7 Responses to “Le Grotte di Frasassi”

  1. Evanne

    Marvelous story, Enrica. If only I weren’t claustrophobic, I’d surely join a tour there.

    Reply
  2. louise

    Good grief! What a place. Never in a thousand years would I ever go slipping around on those rocks. Yet, how wonderful to have experienced it through you, Enrica. Many thanks for sharing this with the faint of heart.

    Reply
  3. GAIL Schomer

    Did you know there are ‘Italian’ Fox & Beaver who make their homes underground ? What a palace for our animal friends. :)

    Reply
  4. As if Italy itself does not have enough beauty above ground now we find out about the beauties that are below.

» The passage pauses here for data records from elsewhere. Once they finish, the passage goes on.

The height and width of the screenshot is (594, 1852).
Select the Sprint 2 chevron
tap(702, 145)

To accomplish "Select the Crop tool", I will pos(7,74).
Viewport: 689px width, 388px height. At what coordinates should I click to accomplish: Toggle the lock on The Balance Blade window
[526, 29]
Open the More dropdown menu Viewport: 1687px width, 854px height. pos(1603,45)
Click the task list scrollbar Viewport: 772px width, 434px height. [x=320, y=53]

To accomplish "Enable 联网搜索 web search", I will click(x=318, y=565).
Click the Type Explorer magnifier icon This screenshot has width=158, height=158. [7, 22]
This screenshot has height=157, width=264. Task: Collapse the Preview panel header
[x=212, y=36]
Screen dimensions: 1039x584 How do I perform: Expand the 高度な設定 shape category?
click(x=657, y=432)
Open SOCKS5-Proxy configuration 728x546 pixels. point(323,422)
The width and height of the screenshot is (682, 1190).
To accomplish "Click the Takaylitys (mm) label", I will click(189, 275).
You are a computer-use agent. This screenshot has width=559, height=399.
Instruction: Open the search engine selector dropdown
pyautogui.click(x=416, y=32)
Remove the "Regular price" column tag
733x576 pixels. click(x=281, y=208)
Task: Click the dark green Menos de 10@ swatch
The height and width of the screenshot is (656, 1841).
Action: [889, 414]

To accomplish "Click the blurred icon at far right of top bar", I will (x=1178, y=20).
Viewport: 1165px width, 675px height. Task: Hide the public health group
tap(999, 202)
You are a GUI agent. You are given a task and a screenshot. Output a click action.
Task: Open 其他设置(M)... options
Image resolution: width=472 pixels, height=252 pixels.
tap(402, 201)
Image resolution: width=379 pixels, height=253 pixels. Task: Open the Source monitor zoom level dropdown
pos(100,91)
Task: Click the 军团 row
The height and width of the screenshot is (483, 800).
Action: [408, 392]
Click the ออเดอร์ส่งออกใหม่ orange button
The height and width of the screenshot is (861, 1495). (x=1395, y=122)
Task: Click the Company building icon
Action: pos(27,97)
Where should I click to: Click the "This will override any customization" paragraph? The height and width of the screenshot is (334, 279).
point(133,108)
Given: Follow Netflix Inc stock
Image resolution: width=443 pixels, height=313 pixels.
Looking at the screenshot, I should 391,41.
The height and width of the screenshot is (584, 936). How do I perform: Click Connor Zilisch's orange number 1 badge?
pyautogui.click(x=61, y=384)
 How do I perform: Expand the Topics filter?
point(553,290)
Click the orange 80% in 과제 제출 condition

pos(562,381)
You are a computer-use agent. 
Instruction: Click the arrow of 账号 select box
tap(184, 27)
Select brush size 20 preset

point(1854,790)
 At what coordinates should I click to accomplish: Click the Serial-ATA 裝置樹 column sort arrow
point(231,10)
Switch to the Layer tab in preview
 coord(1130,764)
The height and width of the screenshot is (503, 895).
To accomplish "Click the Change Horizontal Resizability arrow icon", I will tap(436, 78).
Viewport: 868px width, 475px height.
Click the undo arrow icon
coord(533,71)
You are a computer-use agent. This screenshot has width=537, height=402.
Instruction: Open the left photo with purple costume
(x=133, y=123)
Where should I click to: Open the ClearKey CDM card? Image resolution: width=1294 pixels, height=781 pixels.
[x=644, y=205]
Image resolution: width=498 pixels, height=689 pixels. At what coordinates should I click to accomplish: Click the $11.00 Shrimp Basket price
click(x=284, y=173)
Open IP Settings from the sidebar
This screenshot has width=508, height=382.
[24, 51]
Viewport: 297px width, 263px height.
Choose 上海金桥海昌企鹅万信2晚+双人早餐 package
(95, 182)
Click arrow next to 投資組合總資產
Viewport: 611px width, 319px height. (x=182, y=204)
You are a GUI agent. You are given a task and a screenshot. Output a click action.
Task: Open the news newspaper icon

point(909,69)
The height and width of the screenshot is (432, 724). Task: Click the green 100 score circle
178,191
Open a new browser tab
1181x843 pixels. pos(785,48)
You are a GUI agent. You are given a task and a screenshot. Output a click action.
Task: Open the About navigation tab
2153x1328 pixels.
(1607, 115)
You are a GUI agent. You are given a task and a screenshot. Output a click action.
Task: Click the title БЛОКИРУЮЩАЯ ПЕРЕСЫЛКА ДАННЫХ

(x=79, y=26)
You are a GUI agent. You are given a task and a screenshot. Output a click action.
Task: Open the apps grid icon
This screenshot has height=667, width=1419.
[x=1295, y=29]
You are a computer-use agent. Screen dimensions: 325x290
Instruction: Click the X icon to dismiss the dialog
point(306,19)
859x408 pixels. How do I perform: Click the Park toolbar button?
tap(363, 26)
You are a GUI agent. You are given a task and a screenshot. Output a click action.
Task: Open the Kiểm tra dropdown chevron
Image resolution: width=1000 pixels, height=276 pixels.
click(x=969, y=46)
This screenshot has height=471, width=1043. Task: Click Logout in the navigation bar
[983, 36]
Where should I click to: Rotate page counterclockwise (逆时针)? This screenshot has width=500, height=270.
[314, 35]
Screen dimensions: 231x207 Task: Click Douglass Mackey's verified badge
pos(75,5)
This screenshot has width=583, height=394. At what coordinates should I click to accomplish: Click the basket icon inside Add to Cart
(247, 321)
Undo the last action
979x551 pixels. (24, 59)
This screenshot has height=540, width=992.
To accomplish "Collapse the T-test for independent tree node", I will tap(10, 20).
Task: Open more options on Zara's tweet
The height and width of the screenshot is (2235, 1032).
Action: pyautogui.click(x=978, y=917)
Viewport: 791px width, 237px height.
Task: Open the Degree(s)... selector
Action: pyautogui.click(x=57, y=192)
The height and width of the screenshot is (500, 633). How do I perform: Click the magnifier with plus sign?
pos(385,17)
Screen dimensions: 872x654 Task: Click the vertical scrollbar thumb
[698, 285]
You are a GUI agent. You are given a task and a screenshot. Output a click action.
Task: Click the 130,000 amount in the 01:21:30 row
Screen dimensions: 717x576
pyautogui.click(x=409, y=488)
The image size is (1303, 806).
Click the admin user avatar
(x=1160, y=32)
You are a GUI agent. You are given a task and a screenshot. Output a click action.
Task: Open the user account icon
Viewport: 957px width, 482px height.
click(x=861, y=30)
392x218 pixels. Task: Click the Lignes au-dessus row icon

One could not visit for a day or a month trying to capture all the beauty and wonder she holds. It would certainly take a lifetime to explore her richness. Great article and I know if I was in this group I would have brought my camera along.

    Reply
  5. My introduction to caves was Mammoth Cave in 1972, on a geology field trip during college. It wasn’t on the original itinerary but we had time and the professor wanted us to see it. (Thankfully this was on a level surface with a guide, and a big open space with benches of sorts.) We had the exact same experience of lights-out and utter blackness. Not only that, but our sense of hearing was also affected because there was absolutely no ambient noise other than our tentative breathing. I’ve been a National Park and cave junkie ever since — with limits, meaning I need a pedestrian-friendly path, emergency exits, and, in the case of Carlsbad, the elevator was nice for those who didn’t want to hike back up. (Gift shops are nice too.) To experience heart-stopping squeeze-gut crawling from the safety of your armchair, and read a truly terrifying story, try “Blind Descent” (by Nevada Barr, who uses National Parks as the geographic base for her novels). The story is set in a newly-discovered area within the Lechuguilla Cave system of Carlsbad, in southern New Mexico. A “helpful” map of the system is included, making the story even more gut-clenching. I read this JUST AFTER going to Carlsbad. I am ever thankful that I decided against the guided “crawling” cave adventure. Go to the Carlsbad website; that’s on the home page: http://www.nps.gov/cave/index.htm. (This also has a helpful “find a park” link.) The “Ranger Guided Cave Tours” has a most inspiring photo.

    Reply
  6. Enrica

    Thanks, everyone, for the amazing comments! Italian Notebook readers are the best. Tom, I am not sure your camera would survive the “percorso Speleologico” :)
    Evanne and Louise, the spelunking tour is just one of the tours you can take in the Grotte. There are also tour guides that take you through the caves on lit walkways that are definitely “pedestrian-friendly”, to quote Ginny.
    And Ginny, I have always wanted to go to the Carlsbad caves!

    Reply
  7. Giuseppe Spano
    Giuseppe Spano

    This world in which we live is so amazing, the created wonders never cease to astonish. Italy is most fortunate to have mre than it’s share of the beauty of God’s hand.